The Stand Up or Millennium Campaign will see different people and organisations holding a number of events, wearing white bands -- a symbol of the fight against poverty and standing up for a moment at various places in support of poverty eradication and the achievement of MDGs. "We need to remain vigilant and consistently remind our governments of their commitments (MDGs)," says Valot.

Mike Movapedi, Gabs FM DJ and Botswana stand-up comedian says: "In Botswana we are not happy to be called rich. Riches don't filter to the majority of our people. Diamonds have not benefited the poor but rich multinationals such as DeBeers." The Botswana GCAP goodwill ambassador adds: "Poverty should not be taken as God-given or a permanent state. It's man-made and it can be ended." He says the glossy picture painting Botswana as awash with diamonds and statistics showing this southern African country as a middle income country is misleading and false in a country where the majority do not control or own their natural resources.

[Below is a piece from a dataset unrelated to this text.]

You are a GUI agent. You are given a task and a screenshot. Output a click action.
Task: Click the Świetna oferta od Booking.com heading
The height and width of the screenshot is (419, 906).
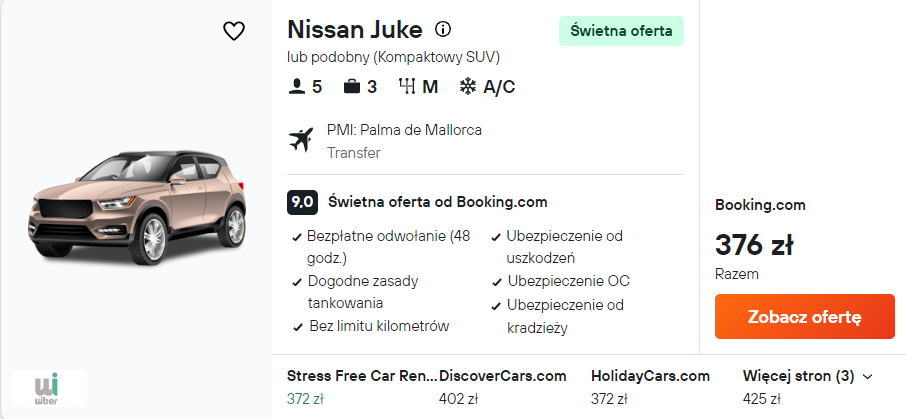437,202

The UN estimates that unfair trade rules deny poor countries US$700 billion every year while 70 percent of that trade is controlled by multinationals. Other activists say it is high time Africa also finds solutions to its own problems. "We have to do something as Africans," says Bishop Paul Mususu of the Evangelical Fellowship of Zambia. "When we address poverty all other things fall in place. As I stand before you now, time is closing in for politicians who pledged to achieve the MDGs by 2015." "Next year we will be blowing the half time whistle. We want to dramatise it and mobilise everyone in the fight against poverty." Says Movapedi: "The onus is upon us to find solutions to the challenges we are facing. It's very important for us to strengthen collaboration as well as ensuring that people within the region know what MDGs are all about."

And, as Africa prepares for the World Social Forum, it is important for its activists to join hands with others in the global South, social forces in Latin America and Asia to intensify resistance and diversify the frontiers of resistance against global capitalism and its agencies. "By remaining a space of reflection, encounter and debate, a space for sharing ideas, proposals and experiences, the WSF in Nairobi must bring the unique concerns of the African agenda," says one development activist.

Bishop Mususu, quoting the Bible, reminds the world about the poor: "Give justice to the weak and the orphan. Rescue the weak and the needy and deliver them from the wicked."